With only the vintage photography requiring a fee (£5) the celebration of Saltburn Pier is an ideal way for families to enjoy a day at the beach.
Old time music hall
A special, one-off celebration of old time music hall fun will be held on Friday 10 May, 6.45pm, at Saltburn Community Theatre, Albion Lane.
Tickets cost just £6 and are available from Saltburn Library.
Tickets can also be reserved by emailing firstname.lastname@example.org. Reserved tickets can be paid for at the door, no later than 7pm, on the night of the performance.
Historic plans and photos
For those interested in the history of the Pier, Saltburn Library is holding a special display throughout May including rare, vintage photographs.
Teesside Archives have also played a part with a recent project to digitise historic plans held in their collections at Exchange House in Middlesbrough. Including a number of plans from Saltburn including the Pier, the Pier Dining Room, the early layout of the resort in the
Victorian period and information on the operation of the Cliff Tramway, the digitised plans are now secured for future generations.
Teesside Archives Manager Ruth Hobbins said: “The plans of Saltburn pier are amongst tens of thousands of plans covering the local area and companies dating back to the 1800s, including those of global icons such as Sydney Harbour Bridge to local landmarks such as Saltburn Pier and Cliff Tramway.

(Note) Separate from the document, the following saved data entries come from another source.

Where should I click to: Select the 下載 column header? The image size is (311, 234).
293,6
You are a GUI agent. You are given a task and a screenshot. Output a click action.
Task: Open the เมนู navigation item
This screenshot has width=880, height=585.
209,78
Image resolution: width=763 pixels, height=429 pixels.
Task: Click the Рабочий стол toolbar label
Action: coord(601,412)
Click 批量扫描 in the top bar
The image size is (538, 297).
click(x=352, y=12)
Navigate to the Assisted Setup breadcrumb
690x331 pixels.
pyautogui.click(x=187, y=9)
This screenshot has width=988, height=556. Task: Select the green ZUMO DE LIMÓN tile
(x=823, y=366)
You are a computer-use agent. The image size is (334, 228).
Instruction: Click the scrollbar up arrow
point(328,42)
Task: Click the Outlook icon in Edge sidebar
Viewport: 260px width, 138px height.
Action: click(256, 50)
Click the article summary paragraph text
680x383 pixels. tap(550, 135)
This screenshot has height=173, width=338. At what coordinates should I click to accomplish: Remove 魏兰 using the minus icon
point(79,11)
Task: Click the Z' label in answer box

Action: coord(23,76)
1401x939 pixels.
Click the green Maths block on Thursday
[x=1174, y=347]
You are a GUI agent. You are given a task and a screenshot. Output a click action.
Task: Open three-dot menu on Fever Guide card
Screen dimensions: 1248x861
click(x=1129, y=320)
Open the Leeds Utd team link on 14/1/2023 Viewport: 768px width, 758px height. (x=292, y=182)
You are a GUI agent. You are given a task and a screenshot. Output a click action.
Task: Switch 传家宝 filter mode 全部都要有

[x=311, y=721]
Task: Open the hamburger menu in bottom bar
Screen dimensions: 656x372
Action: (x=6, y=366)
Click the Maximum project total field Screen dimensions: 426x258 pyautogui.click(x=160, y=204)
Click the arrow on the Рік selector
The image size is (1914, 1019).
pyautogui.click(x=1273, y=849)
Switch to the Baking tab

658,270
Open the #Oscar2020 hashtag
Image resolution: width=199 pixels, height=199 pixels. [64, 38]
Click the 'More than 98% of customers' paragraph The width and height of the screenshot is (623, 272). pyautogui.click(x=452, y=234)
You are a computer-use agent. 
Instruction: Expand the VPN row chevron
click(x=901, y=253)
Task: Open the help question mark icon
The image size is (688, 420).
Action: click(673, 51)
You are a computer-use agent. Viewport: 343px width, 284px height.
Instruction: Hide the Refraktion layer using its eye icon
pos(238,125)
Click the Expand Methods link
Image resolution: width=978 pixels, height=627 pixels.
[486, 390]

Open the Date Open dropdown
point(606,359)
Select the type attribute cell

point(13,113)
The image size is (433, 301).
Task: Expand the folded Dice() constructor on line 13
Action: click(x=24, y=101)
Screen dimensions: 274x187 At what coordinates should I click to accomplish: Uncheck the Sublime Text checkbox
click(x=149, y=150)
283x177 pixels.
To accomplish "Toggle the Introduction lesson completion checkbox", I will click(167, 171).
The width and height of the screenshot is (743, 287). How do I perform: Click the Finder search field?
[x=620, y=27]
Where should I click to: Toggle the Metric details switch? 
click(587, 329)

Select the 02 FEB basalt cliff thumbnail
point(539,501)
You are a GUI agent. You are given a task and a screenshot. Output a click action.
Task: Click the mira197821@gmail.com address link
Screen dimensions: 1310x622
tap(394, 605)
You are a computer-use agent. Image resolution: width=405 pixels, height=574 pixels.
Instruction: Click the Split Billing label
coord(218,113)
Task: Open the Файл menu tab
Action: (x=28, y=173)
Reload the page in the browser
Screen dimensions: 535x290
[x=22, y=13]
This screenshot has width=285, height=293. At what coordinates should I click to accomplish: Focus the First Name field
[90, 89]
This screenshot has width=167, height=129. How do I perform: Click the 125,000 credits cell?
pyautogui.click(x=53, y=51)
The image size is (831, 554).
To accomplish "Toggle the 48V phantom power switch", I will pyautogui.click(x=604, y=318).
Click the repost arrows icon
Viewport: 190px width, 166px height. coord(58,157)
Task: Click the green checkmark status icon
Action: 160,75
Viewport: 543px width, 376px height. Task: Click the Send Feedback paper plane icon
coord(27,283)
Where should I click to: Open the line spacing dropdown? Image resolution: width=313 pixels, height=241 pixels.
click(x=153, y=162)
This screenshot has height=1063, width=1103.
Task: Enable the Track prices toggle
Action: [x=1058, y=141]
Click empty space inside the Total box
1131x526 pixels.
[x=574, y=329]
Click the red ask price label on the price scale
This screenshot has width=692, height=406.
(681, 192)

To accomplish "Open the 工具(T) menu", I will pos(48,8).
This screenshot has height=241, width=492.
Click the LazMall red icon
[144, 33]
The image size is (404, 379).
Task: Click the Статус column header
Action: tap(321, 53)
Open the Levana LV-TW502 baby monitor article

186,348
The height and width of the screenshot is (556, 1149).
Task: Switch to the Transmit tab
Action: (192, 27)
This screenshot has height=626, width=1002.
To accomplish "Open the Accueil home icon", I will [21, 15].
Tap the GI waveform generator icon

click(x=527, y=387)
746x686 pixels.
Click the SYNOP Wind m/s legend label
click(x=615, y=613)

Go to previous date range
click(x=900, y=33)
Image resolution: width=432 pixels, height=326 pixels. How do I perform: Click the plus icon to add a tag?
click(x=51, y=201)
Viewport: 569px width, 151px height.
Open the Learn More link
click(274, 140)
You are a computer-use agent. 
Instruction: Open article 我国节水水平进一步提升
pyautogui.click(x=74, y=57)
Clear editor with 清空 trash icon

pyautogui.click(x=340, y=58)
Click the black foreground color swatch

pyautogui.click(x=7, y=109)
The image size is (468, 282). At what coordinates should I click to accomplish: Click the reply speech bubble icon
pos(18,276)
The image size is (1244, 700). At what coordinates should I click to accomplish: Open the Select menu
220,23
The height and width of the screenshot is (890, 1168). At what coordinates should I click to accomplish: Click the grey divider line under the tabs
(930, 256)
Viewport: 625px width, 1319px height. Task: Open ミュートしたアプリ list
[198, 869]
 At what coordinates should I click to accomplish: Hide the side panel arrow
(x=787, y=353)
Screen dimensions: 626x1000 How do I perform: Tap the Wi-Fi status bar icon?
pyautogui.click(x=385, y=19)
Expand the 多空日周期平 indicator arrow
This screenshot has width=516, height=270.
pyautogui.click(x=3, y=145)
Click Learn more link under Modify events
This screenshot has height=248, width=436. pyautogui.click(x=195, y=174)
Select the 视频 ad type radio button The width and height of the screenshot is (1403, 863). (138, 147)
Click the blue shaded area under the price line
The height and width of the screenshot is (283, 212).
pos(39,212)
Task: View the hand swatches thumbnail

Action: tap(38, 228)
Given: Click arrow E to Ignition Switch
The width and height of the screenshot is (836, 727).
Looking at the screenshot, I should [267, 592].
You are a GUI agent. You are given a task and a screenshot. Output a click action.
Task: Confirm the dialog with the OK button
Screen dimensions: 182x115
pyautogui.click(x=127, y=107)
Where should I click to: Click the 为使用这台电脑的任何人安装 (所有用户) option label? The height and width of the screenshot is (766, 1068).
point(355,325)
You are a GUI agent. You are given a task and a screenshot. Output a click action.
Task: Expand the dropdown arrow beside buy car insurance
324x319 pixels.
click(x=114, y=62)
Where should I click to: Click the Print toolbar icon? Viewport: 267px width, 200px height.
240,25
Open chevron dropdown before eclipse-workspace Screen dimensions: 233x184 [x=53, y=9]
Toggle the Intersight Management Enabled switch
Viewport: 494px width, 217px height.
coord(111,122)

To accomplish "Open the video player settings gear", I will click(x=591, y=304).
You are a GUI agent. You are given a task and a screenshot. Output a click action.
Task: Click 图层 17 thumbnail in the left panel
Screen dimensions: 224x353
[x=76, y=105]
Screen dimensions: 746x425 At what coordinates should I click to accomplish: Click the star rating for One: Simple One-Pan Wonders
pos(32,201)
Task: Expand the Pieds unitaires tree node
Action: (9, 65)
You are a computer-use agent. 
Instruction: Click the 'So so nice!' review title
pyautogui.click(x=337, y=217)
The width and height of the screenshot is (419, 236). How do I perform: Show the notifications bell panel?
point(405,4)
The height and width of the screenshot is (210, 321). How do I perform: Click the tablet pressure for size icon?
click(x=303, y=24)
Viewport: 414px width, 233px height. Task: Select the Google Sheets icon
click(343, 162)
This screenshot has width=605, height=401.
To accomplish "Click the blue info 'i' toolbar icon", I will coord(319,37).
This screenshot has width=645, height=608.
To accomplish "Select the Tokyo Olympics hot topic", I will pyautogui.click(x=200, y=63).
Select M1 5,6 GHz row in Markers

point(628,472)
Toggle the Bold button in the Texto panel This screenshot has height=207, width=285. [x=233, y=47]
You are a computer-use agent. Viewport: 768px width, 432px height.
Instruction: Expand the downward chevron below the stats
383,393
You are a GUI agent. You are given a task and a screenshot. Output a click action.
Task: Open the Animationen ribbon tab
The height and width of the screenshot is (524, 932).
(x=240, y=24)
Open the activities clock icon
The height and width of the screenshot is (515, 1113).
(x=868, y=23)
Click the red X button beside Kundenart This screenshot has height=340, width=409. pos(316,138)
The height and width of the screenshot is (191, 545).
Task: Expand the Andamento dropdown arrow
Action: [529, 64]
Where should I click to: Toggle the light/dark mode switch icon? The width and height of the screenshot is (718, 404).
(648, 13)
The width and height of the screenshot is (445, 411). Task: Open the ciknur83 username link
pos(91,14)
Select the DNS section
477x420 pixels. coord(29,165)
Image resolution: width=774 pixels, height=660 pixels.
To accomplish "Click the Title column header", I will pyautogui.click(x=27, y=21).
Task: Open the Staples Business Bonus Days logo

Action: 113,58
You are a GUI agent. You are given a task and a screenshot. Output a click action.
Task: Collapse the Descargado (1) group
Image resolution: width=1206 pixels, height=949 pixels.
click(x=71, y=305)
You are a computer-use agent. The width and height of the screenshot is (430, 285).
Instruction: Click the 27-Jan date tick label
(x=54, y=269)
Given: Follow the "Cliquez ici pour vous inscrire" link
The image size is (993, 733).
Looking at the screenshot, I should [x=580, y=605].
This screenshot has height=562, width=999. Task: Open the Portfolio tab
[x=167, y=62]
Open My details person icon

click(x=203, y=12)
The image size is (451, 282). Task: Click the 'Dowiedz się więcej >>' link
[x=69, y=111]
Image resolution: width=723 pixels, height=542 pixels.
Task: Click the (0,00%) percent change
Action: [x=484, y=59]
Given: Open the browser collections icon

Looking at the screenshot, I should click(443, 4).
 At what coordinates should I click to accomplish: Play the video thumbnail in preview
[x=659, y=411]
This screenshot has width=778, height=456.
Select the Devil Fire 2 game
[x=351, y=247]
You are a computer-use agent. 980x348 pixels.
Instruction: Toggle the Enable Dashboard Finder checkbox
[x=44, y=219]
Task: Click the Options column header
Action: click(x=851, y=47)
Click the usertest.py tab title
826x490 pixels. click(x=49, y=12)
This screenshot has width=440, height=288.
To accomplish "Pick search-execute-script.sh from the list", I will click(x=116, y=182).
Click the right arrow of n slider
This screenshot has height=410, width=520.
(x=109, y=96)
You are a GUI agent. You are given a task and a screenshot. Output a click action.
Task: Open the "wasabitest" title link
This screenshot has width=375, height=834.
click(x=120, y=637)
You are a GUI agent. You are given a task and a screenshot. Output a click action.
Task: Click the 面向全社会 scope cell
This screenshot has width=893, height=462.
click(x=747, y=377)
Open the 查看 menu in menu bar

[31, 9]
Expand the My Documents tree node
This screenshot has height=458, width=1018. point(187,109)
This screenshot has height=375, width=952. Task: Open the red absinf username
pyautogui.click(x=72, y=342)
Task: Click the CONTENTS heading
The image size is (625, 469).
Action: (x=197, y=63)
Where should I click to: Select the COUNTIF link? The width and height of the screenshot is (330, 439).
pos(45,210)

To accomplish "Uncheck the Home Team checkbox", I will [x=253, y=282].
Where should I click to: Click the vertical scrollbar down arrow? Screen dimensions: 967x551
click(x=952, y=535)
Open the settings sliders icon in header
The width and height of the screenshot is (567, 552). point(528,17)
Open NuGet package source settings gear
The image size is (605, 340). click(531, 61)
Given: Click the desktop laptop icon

“We hope by sharing these plans with the wider public will encourage others to access our collections and help provide a unique insight into the expertise and ingenuity that went into creating these fantastic buildings. In future we hope to secure funding to make the plans more widely accessible so that more people can enjoy our area’s heritage.”
In recent years, Teesside Archives have previously helped with the renovation of the Saltburn Cliff Tramway, originally opened in 1884, by providing access to the original plans of the lift to the engineers restoring the listed structure to the glory of its Victorian heyday.
The celebration event for Saltburn Pier has been organised by Redcar & Cleveland Borough Council and The Saltburn Neighbourhood Action Partnership
Saltburn Pier – a brief history
• The Saltburn-by-the-Sea Pier Company was formed in October 1867 by engineer John Anderson, who had achieved local fame by building the Alexendra Hotel on the seafront.
• Using iron from Cochrane & Grove of Ormesby Foundry, work began on 27 January 1868 when the first pile was driven by Mrs. Thomas Vaughan of Marton
• Opened to the public in May 1869, it was the first pier on Cleveland’s coast.
• Within six months some 50,000 visitors paid the fee required to walk the 457m length of the pier over what was then known as the German Ocean, while passengers from steamers could embark at the end of the pier and walk into Saltburn.
• Addressing the problem of visitors getting back up the seafront cliff, John Anderson created a vertical hoist, which was in turn replaced by the still-operational cliff tramway in 1884.
• Over the years severe storms and even a collision by the S.S. Ovenbeg (in 1924) led to damage to the pier and its length being significantly shortened.
• The Friends of Saltburn Pier secured funding to restore the pier. Although shorter than it was at 208 metres, the pier remains a major tourist attraction and holds a special place in Saltburn’s economic and social life.
• It remains the most northerly pier in Britain and the only pleasure pier in the north east.
• In 2019, Redcar & Cleveland Borough Council invested approximately £70,000 in a new lighting system using 500 low-energy light bulbs under the Pier’s walkway to create a continuous glow of light.